Confirmation of EGFR Inhibition Signature Protein Changes in DiFi and HCT116 Cell Lines
Our next studies analyzed changes in EGFR inhibition signature proteins in cells that differ in response to EGFR inhibitors. We used MRM analyses to measure the 12 EGFR inhibition signature proteins in DiFi and HCT116 colorectal cancer cell lines. DiFi cells demonstrate both gene amplification and protein overexpression of the EGF receptor and also harbor an adenomatous polyposis coli gene mutation frequently found in hereditary colorectal cancers (30, 51). DiFi cells thus would be expected to show similar responses to A431 cells. HCT116 cells show increased autocrine production of the EGFR-stimulating ligand transforming growth factor-α and carry a mutant allele (G13D) of the KRAS protoncogene (52, 53). Because KRAS mutations block clinical and cellular responses to EGFR inhibitors, such as cetiximab, we hypothesized that an EGFR inhibition signature would be minimal or absent in the HCT116 cells.
Both cell lines were treated with EGF and inhibitors as described above, and the 12 EGFR inhibition signature proteins were analyzed. Peptides for 11 of the 12 proteins were successfully monitored in DiFi cells, whereas peptides for only eight of the proteins were detected in HCT116 cells (Fig. 4). The COBLL1, PRIM1, and RBM15 peptides monitored in HCT116 cells produced no detectable signals, and CDKN1A peptide signals were absent in both cell lines. Most of the peptide signals in DiFi cells monitored showed statistically significant differences between EGF only and inhibitor-treated cells (Fig. 4, DiFi(c)) consistent with the trends noted in A431 cell experiments (Fig. 4, A431).
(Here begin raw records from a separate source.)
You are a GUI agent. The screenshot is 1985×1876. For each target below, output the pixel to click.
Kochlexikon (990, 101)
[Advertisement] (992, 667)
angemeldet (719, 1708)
Only JUND and PRIM1 failed to show significant changes. HCT116 cells were largely resistant to changes in EGFR inhibition signature proteins, with significant differences detected only for CCDC50, JUND, and TOMM20. CCDC50 peptide signals were significantly up-regulated in both inhibitor treated conditions when compared with EGF only samples—in agreement with A431 and DiFi cell MRM data—whereas JUND and TOMM20 peptides showed substantial differences for only gefitinib or cetuximab treatments, respectively (Fig. 4, HCT116(c)). Plots of MRM data for DiFi and HCT116 cells are presented in supplemental Figs. S4 and S5, and supplemental Tables S8 and S9 list the peptide peak areas, normalized peak areas, averages, and CVs for the EGFR inhibition signature peptides monitored in the two cell lines.
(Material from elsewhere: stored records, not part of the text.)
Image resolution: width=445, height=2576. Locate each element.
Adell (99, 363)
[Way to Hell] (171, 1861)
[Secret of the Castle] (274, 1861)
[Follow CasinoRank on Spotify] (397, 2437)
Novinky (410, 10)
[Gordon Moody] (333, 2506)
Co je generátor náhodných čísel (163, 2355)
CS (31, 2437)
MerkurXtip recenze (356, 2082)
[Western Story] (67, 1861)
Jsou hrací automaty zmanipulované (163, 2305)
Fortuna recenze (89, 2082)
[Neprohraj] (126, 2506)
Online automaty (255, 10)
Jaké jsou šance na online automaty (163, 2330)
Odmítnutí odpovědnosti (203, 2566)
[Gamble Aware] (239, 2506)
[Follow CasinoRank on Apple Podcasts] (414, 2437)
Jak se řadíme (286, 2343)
To confirm the expression of the EGFR inhibition signature in the DiFi and HCT116 cells, we required at least half of the detectable signature proteins to show expression changes consistent with changes measured in the A431 model. The MRM data for DiFi cells demonstrate expression changes consistent with those in A431 cell—11 of the 12 signature proteins were detected, and nine showed significant expression differences. None of the proteins showed changes opposite those observed in A431 cells. This result for DiFi cells is consistent with their overexpression of EGFR and responsiveness to EGFR inhibitors. In contrast, the HCT116 cells display expression changes sensitive to both inhibitors in only one of the eight detectable signature proteins (CCDC50) and responded only to a single inhibitor for two others (JUND and TOMM20). By our criteria, the HCT116 cells do not display an EGFR inhibition signature, a result that is consistent with the effect of the heterozygous G13D KRAS mutation, which blocks responses to EGFR inhibitors (53).
Immunoblot Confirmation of EGFR Inhibition Signature
Further confirmation of protein changes in response to EGFR perturbation was done by immunoblotting with antibodies to p-EGFR, JAG1, JUN, and CLDN4 in the A431, DiFi, and HCT116 cell lines across all treatments (supplemental Fig. S6). In all cell lines, an increase was observed in Tyr(P)-998 and Tyr(P)-1173 signals in EGF-treated cells relative to proliferating. In A431 and DiFi cells treated with gefitinib, EGFR Tyr(P)-998 and Tyr(P)-1173 both were decreased to basal (proliferating) levels, whereas a less profound, yet still detectable decrease was observed in HCT116 cells. Cetuximab treatment (at 10 μg/ml) in all three cell lines partially inhibited EGFR autophosphorylation. For EGFR, Tyr(P)-1173 in DiFi cells and Tyr(P)-998 in HCT116 cells, no change in phosphotyrosine immunoblot signal was detected between EGF only and cetuximab-treated cells (supplemental Fig. S6). Protein expression changes in all three cell lines measured by immunoblot were consistent with MRM data. In A431 and DiFi cell lines, JAG1, JUN, and CLDN4 were increased in EGF treated compared with proliferating cells. In both A431 and DiFi cells, gefitinib decreased JAG1, JUN, and CLDN4 expression, whereas cetuximab produced partial reversal of EGF stimulation for these proteins. In HCT116 cells, EGF elevated JAG1, but the inhibitors did reverse this effect.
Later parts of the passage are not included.